Spinning around, she stalked to the bedroom and they followed. Into the closet and behind one of Hardison’s boxes they found the ferret’s nest, where one chopstick, a teaspoon, and solder were, as well as some loose diamonds, a golden tennis bracelet, one of Eliot’s bandannas, and various computer chips.

Eliot’s hand snatched his bandanna back. “That’s where it went!” he exclaimed.

“What…?” Hardison said as he peered back, reaching out and taking the chips. “I didn’t even notice these were gone.”

“Friggin’ magpies,” Eliot muttered, stuffing the bandanna into his back pocket.

“They’re not birds, they’re _ferrets!_ And they're _mine!"_

Parker stood with a ferret dangling from each hand as they turned around. “And they go get things I can’t.”

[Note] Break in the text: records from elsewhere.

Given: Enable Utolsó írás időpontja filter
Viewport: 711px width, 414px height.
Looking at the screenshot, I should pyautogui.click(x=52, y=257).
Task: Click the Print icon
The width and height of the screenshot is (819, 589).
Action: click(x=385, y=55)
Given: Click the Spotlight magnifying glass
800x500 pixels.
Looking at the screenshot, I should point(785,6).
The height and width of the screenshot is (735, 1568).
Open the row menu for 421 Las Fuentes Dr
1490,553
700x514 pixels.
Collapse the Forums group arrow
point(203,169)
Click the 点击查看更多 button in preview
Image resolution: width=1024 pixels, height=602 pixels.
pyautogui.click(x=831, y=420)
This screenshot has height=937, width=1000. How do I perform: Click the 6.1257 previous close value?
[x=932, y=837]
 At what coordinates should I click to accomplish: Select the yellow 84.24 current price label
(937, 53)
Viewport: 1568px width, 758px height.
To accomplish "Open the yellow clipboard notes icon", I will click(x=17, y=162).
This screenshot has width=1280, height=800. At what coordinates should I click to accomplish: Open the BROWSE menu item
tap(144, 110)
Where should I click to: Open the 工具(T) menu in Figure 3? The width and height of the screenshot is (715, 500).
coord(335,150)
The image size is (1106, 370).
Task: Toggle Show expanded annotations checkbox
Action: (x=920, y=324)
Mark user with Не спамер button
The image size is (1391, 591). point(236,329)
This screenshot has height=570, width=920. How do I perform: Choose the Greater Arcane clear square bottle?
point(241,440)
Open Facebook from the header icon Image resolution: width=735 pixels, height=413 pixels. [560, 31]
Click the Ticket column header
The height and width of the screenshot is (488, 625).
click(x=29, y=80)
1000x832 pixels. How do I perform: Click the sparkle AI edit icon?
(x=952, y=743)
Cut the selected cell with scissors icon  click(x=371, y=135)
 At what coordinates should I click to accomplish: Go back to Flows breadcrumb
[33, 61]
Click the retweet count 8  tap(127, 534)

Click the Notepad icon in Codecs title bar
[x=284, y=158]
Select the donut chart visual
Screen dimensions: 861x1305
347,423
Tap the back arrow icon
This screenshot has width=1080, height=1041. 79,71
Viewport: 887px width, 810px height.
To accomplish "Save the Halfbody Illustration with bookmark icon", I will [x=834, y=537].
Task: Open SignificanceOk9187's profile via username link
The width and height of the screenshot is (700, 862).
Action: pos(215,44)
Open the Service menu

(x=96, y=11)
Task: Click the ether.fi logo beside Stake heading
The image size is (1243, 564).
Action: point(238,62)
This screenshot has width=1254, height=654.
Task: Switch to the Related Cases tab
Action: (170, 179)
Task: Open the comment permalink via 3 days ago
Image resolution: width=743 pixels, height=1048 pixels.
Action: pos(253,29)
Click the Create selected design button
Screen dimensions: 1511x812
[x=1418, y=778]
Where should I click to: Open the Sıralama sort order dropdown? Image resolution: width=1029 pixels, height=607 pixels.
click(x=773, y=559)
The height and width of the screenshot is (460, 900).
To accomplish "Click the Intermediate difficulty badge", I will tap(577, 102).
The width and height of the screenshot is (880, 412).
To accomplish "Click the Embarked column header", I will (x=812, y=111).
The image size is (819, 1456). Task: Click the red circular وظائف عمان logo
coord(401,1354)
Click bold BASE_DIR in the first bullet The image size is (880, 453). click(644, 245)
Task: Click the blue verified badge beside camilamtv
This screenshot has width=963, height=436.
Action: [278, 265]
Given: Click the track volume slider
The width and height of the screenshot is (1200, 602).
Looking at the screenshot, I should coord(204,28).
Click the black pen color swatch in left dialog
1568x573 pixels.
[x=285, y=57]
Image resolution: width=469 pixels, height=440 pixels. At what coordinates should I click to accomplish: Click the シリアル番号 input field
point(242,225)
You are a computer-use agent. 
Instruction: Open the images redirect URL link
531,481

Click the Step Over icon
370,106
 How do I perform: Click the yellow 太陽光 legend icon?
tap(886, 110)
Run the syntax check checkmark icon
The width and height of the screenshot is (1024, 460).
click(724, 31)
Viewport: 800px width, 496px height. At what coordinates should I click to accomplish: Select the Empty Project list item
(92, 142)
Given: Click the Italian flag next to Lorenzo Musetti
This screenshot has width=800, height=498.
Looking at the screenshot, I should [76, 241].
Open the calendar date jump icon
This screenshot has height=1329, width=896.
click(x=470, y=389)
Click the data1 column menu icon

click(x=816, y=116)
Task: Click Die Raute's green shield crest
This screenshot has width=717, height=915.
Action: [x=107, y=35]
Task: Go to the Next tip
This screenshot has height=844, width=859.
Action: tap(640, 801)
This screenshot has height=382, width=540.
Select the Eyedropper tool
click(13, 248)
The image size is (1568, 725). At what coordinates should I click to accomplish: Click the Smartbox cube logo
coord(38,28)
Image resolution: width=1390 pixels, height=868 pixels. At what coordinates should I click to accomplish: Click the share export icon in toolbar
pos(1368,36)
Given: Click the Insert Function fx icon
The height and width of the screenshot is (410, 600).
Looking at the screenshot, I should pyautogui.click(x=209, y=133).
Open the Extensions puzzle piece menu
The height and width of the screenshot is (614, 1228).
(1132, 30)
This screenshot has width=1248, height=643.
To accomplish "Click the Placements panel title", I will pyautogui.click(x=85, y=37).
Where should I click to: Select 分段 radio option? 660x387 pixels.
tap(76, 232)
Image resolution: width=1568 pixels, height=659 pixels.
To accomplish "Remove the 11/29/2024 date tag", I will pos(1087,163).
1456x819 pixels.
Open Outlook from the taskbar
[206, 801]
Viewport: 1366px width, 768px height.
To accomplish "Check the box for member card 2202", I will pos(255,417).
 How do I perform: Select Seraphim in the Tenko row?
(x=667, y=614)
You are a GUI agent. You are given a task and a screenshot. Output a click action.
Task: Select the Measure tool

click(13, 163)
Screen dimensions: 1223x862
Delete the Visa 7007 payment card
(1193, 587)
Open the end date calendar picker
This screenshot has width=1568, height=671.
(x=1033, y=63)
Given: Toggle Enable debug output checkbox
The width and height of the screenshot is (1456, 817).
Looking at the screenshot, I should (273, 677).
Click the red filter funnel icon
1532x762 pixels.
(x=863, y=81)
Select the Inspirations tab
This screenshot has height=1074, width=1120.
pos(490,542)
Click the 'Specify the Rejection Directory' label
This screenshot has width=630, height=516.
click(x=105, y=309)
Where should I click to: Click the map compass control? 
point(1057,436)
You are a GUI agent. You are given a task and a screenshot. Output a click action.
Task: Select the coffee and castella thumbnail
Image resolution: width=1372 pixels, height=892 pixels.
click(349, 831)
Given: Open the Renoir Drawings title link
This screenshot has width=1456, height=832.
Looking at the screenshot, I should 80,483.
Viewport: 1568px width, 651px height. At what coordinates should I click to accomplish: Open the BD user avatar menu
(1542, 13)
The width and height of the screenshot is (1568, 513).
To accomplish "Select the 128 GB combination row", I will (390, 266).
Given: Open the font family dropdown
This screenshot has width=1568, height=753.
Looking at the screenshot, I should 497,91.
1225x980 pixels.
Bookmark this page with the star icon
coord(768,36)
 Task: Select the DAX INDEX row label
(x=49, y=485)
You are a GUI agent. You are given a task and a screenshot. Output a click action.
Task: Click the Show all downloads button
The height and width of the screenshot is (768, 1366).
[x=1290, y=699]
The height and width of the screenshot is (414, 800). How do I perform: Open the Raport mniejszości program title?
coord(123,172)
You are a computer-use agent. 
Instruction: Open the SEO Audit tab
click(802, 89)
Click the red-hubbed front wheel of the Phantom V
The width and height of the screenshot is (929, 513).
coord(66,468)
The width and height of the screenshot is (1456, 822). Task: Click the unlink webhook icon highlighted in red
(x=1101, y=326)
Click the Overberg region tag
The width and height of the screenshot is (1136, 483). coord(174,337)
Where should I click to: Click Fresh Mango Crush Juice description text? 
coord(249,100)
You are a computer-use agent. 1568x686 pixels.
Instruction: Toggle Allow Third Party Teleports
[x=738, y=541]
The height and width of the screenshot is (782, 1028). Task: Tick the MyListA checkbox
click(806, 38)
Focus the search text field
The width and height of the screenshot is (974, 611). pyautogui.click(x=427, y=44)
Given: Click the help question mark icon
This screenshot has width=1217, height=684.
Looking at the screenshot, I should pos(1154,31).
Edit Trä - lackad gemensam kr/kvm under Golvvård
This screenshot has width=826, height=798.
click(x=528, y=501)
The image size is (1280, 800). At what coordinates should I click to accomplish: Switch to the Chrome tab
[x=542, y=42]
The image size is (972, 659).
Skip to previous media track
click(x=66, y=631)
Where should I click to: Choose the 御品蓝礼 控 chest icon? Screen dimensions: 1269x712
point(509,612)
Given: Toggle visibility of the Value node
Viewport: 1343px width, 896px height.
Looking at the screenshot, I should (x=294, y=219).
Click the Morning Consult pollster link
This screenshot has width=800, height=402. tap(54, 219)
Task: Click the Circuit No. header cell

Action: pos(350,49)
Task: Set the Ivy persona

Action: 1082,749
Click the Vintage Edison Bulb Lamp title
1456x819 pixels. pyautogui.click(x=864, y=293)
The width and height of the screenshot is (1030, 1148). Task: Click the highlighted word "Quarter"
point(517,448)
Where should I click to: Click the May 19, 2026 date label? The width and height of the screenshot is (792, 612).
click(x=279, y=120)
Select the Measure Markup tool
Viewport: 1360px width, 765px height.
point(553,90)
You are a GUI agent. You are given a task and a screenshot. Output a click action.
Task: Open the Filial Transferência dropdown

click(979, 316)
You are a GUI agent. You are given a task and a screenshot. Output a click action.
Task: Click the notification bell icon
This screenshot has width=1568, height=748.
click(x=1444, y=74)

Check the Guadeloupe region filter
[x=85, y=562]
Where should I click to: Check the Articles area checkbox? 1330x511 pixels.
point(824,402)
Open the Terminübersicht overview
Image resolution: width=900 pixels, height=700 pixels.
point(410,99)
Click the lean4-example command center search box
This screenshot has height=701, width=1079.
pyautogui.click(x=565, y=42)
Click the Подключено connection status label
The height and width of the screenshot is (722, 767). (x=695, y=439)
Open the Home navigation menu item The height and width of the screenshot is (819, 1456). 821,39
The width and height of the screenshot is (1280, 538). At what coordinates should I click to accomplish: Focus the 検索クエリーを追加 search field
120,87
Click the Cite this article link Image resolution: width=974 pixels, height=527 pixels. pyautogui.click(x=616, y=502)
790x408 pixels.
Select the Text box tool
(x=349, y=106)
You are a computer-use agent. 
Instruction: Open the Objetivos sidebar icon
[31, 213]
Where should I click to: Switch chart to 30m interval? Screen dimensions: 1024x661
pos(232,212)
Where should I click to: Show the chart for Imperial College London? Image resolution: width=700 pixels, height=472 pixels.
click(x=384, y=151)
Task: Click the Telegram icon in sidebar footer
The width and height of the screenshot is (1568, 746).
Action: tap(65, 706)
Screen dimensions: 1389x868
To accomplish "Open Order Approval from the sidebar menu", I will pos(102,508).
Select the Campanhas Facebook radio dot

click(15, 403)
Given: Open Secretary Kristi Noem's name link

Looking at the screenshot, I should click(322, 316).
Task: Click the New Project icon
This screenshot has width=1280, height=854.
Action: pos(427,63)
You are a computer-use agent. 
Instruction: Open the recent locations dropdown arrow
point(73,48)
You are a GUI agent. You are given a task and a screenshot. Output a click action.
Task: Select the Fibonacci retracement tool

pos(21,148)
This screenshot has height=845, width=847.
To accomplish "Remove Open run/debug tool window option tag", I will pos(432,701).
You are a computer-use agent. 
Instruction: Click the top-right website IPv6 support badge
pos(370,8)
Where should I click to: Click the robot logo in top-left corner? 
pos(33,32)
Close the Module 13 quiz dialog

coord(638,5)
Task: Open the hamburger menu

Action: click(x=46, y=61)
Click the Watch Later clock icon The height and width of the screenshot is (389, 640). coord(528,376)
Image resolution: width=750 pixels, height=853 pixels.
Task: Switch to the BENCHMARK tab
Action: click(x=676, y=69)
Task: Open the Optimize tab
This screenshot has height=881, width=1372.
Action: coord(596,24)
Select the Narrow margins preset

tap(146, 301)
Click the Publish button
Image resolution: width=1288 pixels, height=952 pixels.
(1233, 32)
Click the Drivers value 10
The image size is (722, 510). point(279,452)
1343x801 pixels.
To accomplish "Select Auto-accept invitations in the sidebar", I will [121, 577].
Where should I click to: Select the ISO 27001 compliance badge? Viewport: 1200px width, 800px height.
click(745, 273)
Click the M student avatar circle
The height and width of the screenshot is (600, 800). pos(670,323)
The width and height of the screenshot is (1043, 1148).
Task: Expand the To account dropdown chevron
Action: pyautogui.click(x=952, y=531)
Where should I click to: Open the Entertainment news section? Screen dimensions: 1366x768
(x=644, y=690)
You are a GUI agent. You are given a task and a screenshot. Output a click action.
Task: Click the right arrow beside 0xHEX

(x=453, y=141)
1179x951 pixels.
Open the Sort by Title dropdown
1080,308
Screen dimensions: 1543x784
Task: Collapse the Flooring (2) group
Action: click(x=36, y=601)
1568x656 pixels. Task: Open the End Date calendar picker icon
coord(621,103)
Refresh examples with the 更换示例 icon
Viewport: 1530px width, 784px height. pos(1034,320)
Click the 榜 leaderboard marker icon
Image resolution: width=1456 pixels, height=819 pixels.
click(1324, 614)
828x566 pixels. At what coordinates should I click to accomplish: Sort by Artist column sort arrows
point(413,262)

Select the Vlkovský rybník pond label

“They…what?” Hardison asked curiously, and even Eliot tilted his head.

“Yeah. That last job? With Emmerson Accounting?” she asked. “I couldn’t get to the stick thingy before he came into the office, so I sent Podo in. Emmerson didn’t even see him.”

“That’s how you got out without them catching you,” Hardison said, fitting the pieces to another puzzle together. “They were in the office for five minutes before you said you had the USB.”

“What about the Waterston Job?” Eliot asked. “The ring?”

“Codo,” she admitted. “The laser grid was just too tight for me. But he fit.”

“Huh,” the two men said together, looking at each other.

Hardison laughed as Parker jumped up and down excitedly when Eliot said, “Well, I guess Leverage International has five members again.”

**Author's Note:**

> My friends and I actually had a game we called 'Rat Ball', and we played it just like Hardison and Eliot's game. The table was just a little off kilter and a friend had a fetter who liked to play in it. So we'd make bets on which pocket Annie would push the ball out of.
> 
> Dedicated to Annie, the little fluffer who could.


End file.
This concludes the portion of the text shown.